We’re not always so lucky to turn around a puppy mill dog in a week, but boy, is Jack resilient! I may not be an animal expert, but after 28 foster dogs I feel like I’ve come up with a pretty good methodology for rehabilitating these guys (I know, a lot of you out there have me beat, but I still no longer consider myself a rookie). The trick?
a) Give them time to settle in and let them come to you
b) Keep their world small at first (thank you, Lisa from MLAR) and take every precaution that they don’t bolt
c) Slowly give them more and more freedom to make decisions
d) Set them up for success
As a practical example, Jack was very fearful when he came to us last week. I have a very difficult time putting his harness and leash on him, and he wouldn’t go outside if I was standing by the door. We had to do a little bit of “dancing” to herd him around the house, but it was okay – I knew he would come around. One thing Jack did want to do was sit next to me on the couch. He was terrified if I picked him up or went to him, but he would come to me. Great! We just went with that for a while.

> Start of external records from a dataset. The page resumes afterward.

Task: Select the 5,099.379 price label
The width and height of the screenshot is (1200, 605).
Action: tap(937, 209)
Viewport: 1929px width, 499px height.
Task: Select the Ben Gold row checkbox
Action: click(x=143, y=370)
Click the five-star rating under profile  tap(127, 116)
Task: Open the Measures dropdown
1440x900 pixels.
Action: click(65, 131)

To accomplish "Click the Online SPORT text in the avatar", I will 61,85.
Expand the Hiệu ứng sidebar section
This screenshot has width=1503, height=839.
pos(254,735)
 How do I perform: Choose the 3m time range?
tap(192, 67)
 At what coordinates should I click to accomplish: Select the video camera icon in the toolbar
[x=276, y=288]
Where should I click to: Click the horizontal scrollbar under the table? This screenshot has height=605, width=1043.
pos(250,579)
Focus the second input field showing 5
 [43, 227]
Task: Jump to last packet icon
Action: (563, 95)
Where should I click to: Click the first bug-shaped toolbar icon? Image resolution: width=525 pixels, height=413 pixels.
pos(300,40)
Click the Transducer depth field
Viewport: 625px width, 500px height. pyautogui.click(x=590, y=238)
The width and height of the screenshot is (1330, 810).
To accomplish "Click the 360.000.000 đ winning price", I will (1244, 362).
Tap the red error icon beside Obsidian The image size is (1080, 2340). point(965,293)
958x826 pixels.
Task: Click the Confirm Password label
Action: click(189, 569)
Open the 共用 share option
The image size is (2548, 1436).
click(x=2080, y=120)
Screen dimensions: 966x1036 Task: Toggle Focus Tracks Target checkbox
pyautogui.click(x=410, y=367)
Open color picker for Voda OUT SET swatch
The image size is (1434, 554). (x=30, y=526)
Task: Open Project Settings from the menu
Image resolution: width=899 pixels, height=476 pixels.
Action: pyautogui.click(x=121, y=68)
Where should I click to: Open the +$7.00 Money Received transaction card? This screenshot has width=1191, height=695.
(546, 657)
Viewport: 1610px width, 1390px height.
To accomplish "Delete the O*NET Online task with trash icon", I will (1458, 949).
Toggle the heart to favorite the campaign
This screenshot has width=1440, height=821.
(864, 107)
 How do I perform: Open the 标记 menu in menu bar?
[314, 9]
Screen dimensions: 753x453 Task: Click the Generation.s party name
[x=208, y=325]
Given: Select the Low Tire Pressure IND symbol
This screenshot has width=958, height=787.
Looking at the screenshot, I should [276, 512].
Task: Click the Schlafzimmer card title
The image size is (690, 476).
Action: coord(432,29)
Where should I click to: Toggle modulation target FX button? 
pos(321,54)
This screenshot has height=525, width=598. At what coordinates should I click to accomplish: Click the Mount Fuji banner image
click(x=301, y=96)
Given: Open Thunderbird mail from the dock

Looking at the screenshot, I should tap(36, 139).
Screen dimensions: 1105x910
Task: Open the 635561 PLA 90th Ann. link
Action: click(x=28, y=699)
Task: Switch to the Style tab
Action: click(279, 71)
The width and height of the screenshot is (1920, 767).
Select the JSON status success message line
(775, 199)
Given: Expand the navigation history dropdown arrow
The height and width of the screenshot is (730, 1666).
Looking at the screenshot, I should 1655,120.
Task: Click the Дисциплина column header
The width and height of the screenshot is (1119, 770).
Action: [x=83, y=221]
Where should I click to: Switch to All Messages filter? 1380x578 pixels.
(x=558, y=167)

To get him more comfortable with being approached, I always went to him with a treat. After a while, I think he saw me as one giant hot dog. Again, great! Now we can put the harness on him easily, and I can even pick him up.
As far as keeping his world small, I crate him when I’m not home, and for the most part he hangs out in two rooms in my house and my very small yard. He was definitely a flight risk when I first got him, so any time we went outside he was on leash, which I was constantly gripping tightly to make sure I didn’t lose him. He did try to bolt several times.
We went to the dogpark at times when it wasn’t very crowded to acclimate him to other dogs and work on recall. He caught on to “come” very quickly, and while he’s not bombproof yet, he is much less of a flight risk now and he does come when called. He’d much more comfortable with other dogs, too.
I’ve been slowly giving Jack more freedom, and it is working out well. Now, when I take him to my trapeze rig (yes, I said that), he gets to run around in the field with the other dogs. He spends his time between where we sit and running back into the car with Bill (it’s just a few feet away, and Bill loves to just sit on the floor of the car). If he starts wandering, we call him and he comes back. He’s doing great!
In terms of setting him up for success, I still crate him when I’m not home to reinforce that we don’t potty in the house. The potty training has been coming along well, but I see any accidents as major setbacks, so I try to avoid them at all costs. He doesn’t love being crated, but I think he likes it much better than getting yelled at. At night, as I mentioned, Bill cuddles in the crate with him (weirdo!).
Jack is an awesome dog who turns heads everywhere he goes with his cuteness. I hope he finds the perfect forever home soon. Anyone would be lucky to have him.